◆ Written request ◆
Continue the forum thread about the Hexley Headlines AppleScript news-headline script, picking up right after its last line.

◆ Text provided ◆
● ● ● ●

I know you can call obj-C from AS (and vice versa) but it always confuses me. I don’t understand obj-C well enough to create my own methods. Again, if you get that part working, I’d love to see it.

Jon

I’m not sure if this applies here, but there is an interesting thread over at Mac OS X Hints about retrieving news feeds from some sites via scripts. Read through all the comments, there is a mention of the possibiltity of getting banned due to a bandwidth issue…

http://www.macosxhints.com/article.php?story=20030425000830370&query=news

Also see…

http://slashdot.org/faq/accounts.shtml#ac1050

Tweaking it a bit more, I think this is what you want:


Jon

I have cleaned up the code a little more… I tried re-writing the writeHtml handler too but something strange was going on… however, to keep things up to date, here’s the latest revision


--====Hexley Headlines====--

-- File Layout
-- + Globals
-- + Main hanlder
-- + Utility Functions

--====Globals====--

property the_sites : {¬
	{site_name:"Macslash", shell_script:"curl macslash.org/search.pl | grep 'article.pl' | sed 's/.*\/\/\(.*\)&.*>\(.*\)<\/A>.*/\1" & return & "\2/'", new_links:{}, old_links:{}}, ¬
	{site_name:"O'Reilly", shell_script:"curl oreillynet.com/pub/q/all_mac_articles | grep '<p class="secondary">.*</b>' | sed 's/<p class="secondary"><b><a href="\(.*\)">\(.*\)<\/a><\/b>/oreillynet.com\1" & return & "\2/'", new_links:{}, old_links:{}}, ¬
	{site_name:"Slashdot", shell_script:"curl slashdot.org/search.pl | grep 'article.pl' | sed 's/.*\/\/\(.*\)&mode.*>\(.*\)<\/A>/\1" & return & "\2/'", new_links:{}, old_links:{}}, ¬
	{site_name:"Applescript BBS: OS X Forum", shell_script:"curl "bbs.applescript.net/viewforum.php?f=2" 2>/dev/null|grep '<a href=".*" class="topictitle">.*</a></span>'|sed 's/.*<a href="\(.*\)" class="topictitle">\(.*\)<\/a><\/span>/bbs.applescript.net\/\1" & return & "\2/'", new_links:{}, old_links:{}}, ¬
	{site_name:"Applescript BBS: ASStudio", shell_script:"curl "bbs.applescript.net/viewforum.php?f=3" 2>/dev/null|grep '<a href=".*" class="topictitle">.*</a></span>'|sed 's/.*<a href="\(.*\)" class="topictitle">\(.*\)<\/a><\/span>/bbs.applescript.net\/\1" & return & "\2/'", new_links:{}, old_links:{}} ¬
		}

--====Main Handler====--

on run
	repeat with site in the_sites
		set site to update(site)
	end repeat
	
	set file_path to (((path to temporary items) as string) & "headlines.html")

● ● ● ●

◆ Data excerpts ◆
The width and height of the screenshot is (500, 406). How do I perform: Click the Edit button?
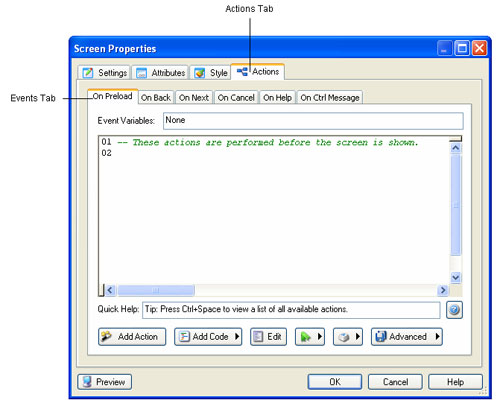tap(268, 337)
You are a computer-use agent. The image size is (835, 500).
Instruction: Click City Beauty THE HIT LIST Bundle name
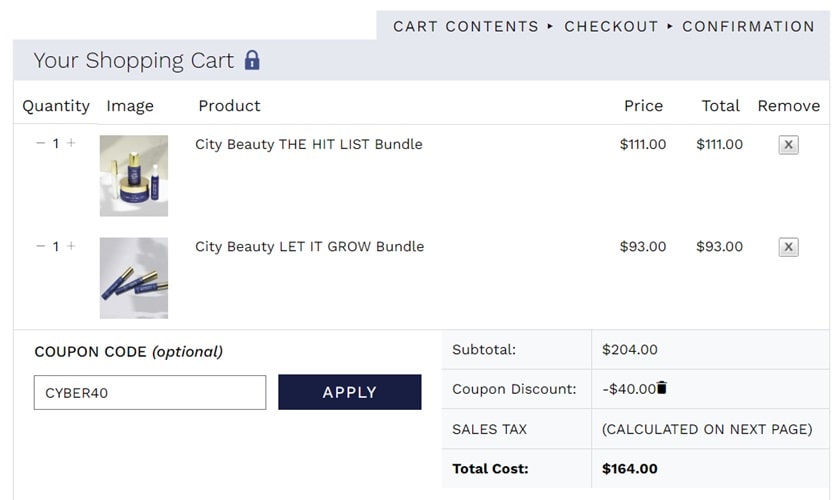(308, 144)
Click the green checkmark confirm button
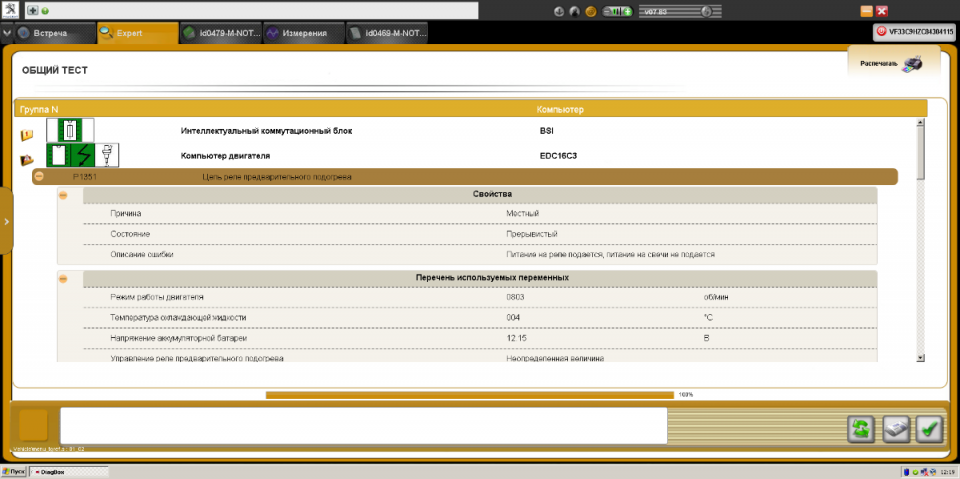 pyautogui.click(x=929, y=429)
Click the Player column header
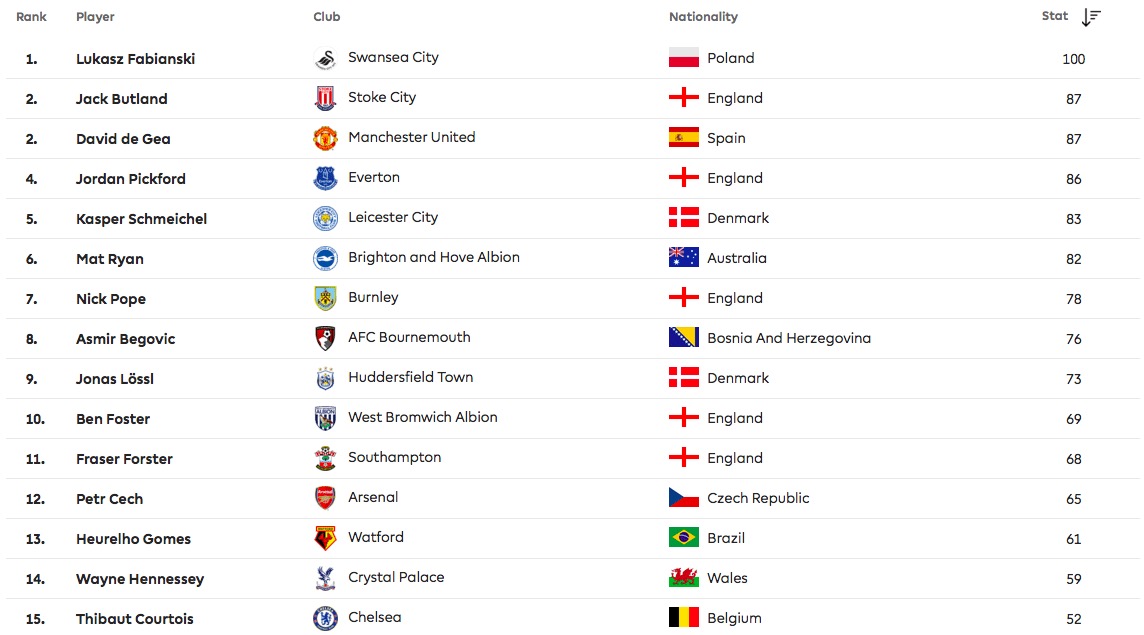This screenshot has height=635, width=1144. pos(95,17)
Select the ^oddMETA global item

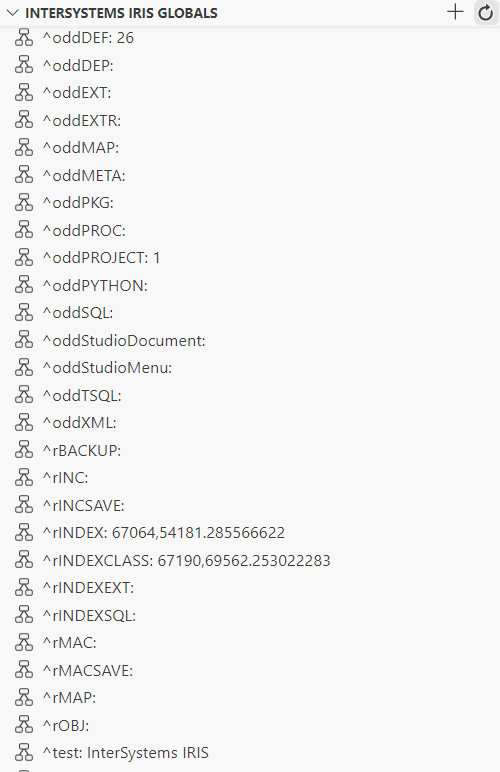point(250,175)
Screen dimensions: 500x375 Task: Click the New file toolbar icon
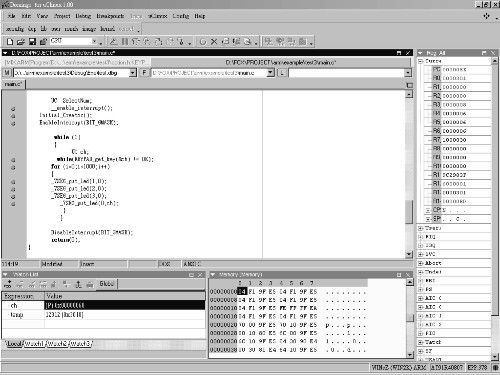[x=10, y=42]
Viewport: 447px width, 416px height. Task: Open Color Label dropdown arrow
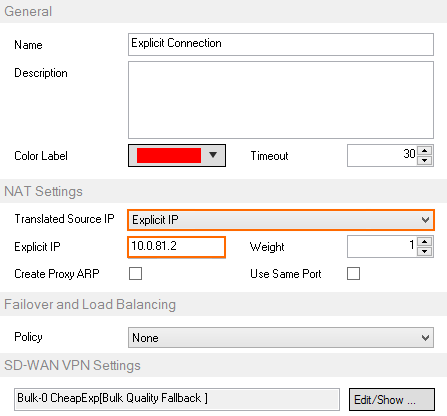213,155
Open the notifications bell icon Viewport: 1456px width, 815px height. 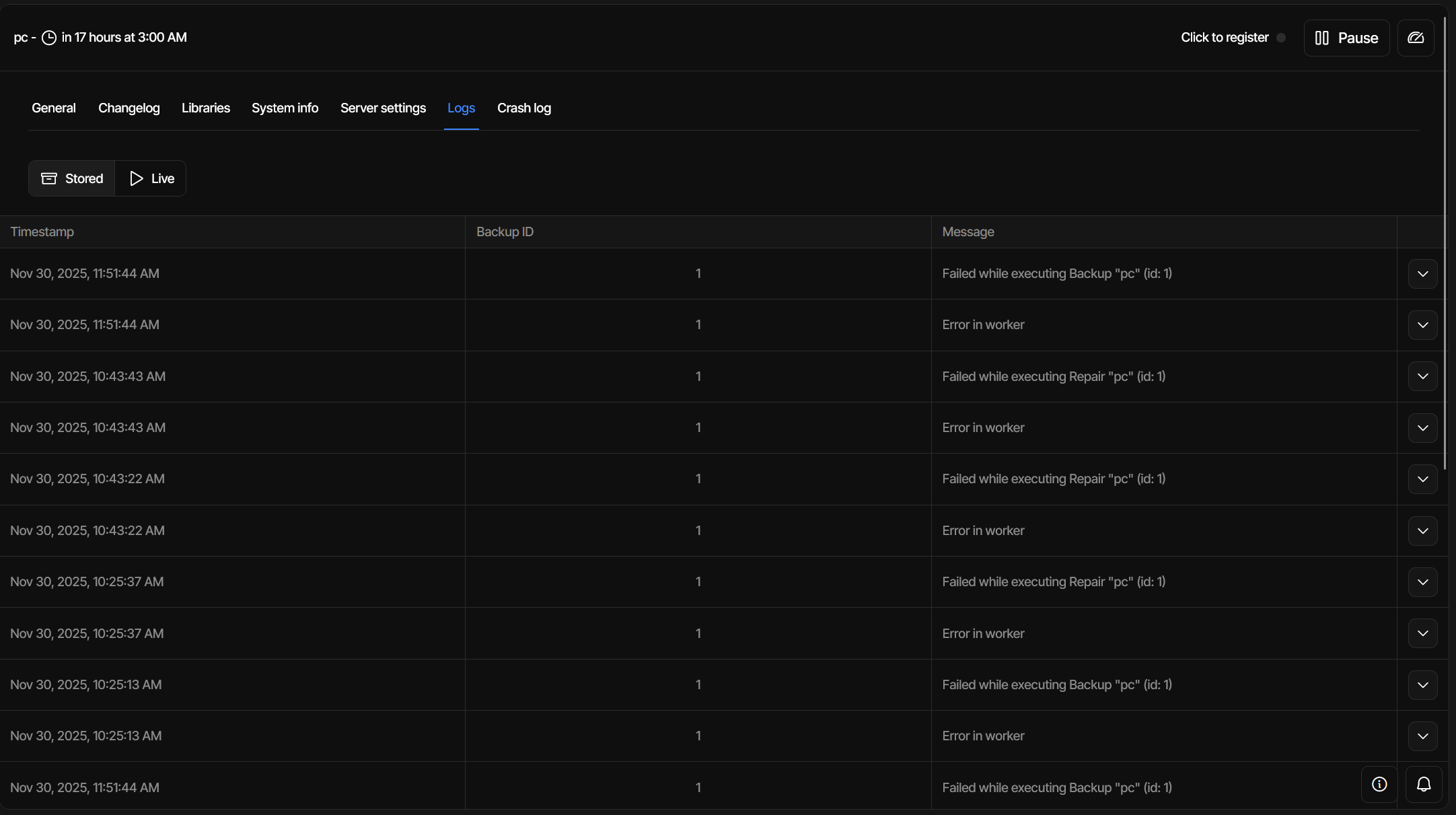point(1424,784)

● ● ● ●

◆ Result of this exercise ◆
	my write_to_file(file_path, generate_html(), false)
	set file_path to ("file://" & (POSIX path of file_path))
	tell application "Safari"
		activate
		open location file_path
	end tell
end run

--====Utility Functions====--

on update(the_site)
	set the_site's old_links to the_site's new_links
	set cur_links_raw to every paragraph of (do shell script (the_site's shell_script))
	set cur_links_parsed to {}
	repeat with index from 1 to (count of cur_links_raw) by 2
		set the_link to item index of cur_links_raw
		set the_headline to item (index + 1) of cur_links_raw
		set link_record to {the_link:the_link, the_headline:the_headline}
		copy link_record to end of cur_links_parsed
	end repeat
	set the_site's new_links to cur_links_parsed
	return the_site
end update

on generate_html()
	set html_string to {"<html><head><title>Headlines</title></head><body>" & return & "<h3><i>Last updated " & ((current date) as string) & "</i></h3>" & return}
	repeat with index from 1 to (count of the_sites)
		set the_site to (item index of the_sites)
		set new_links to the_site's new_links
		if new_links = the_site's old_links then
			set update_string to "<i>No new headlines.</i>" & return
		else
			set update_string to "<i>New Headlines!</i>"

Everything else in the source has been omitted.